» Problem: State how many lines of the records below contain the word "width". Reply with the number alone.

» Entries supplied:
········
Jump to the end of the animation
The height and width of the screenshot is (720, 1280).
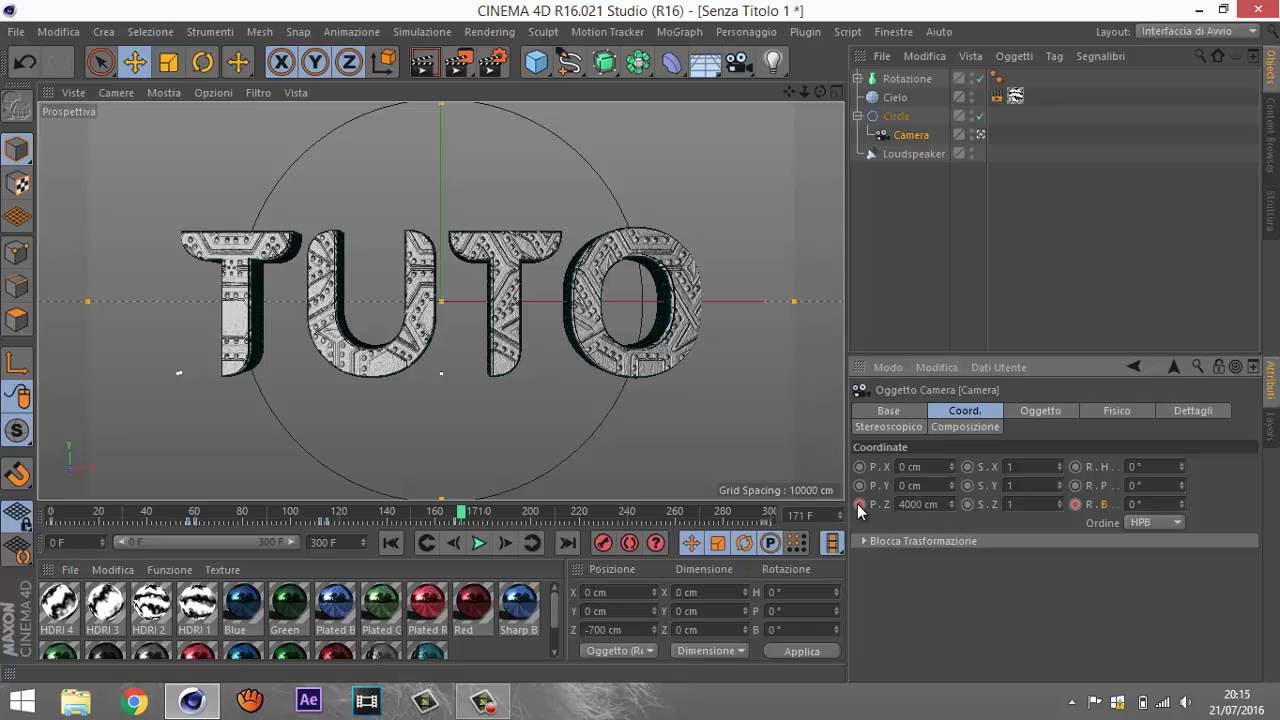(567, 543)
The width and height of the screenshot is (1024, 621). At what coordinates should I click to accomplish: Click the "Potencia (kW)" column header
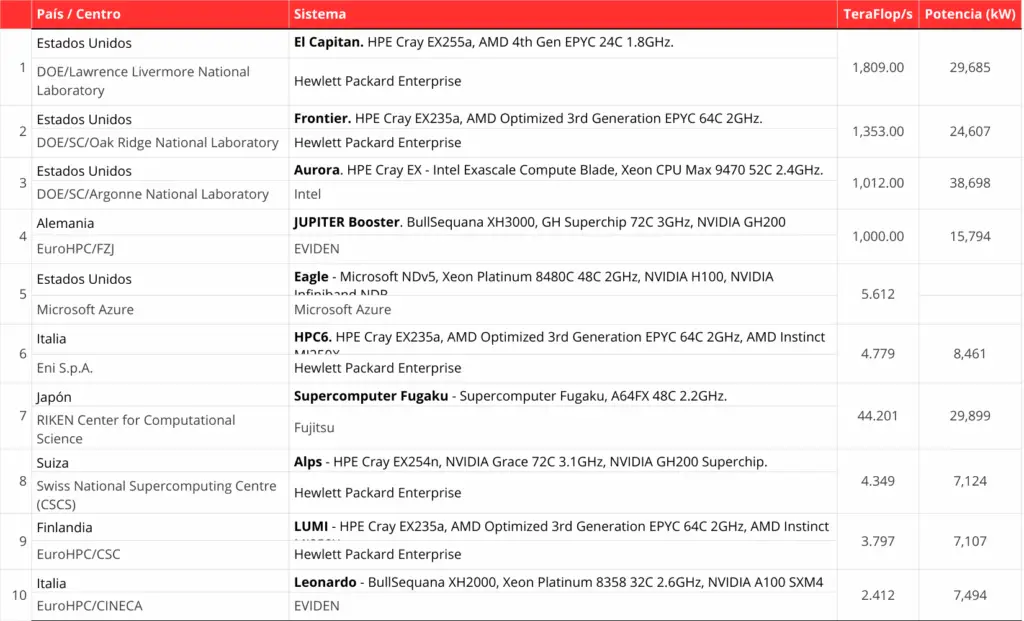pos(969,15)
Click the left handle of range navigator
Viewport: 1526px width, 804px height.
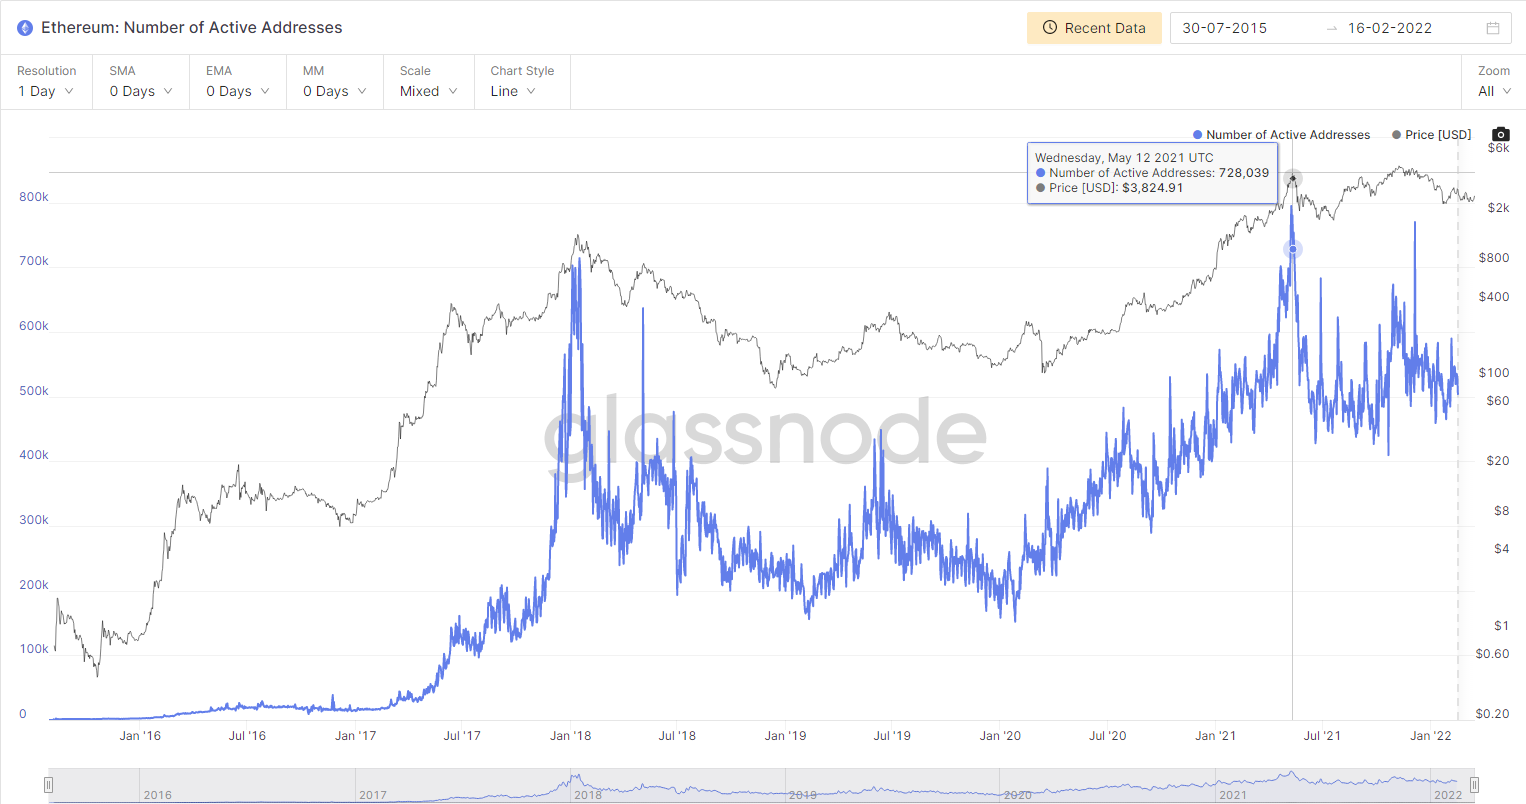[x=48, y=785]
········
» Task output: 3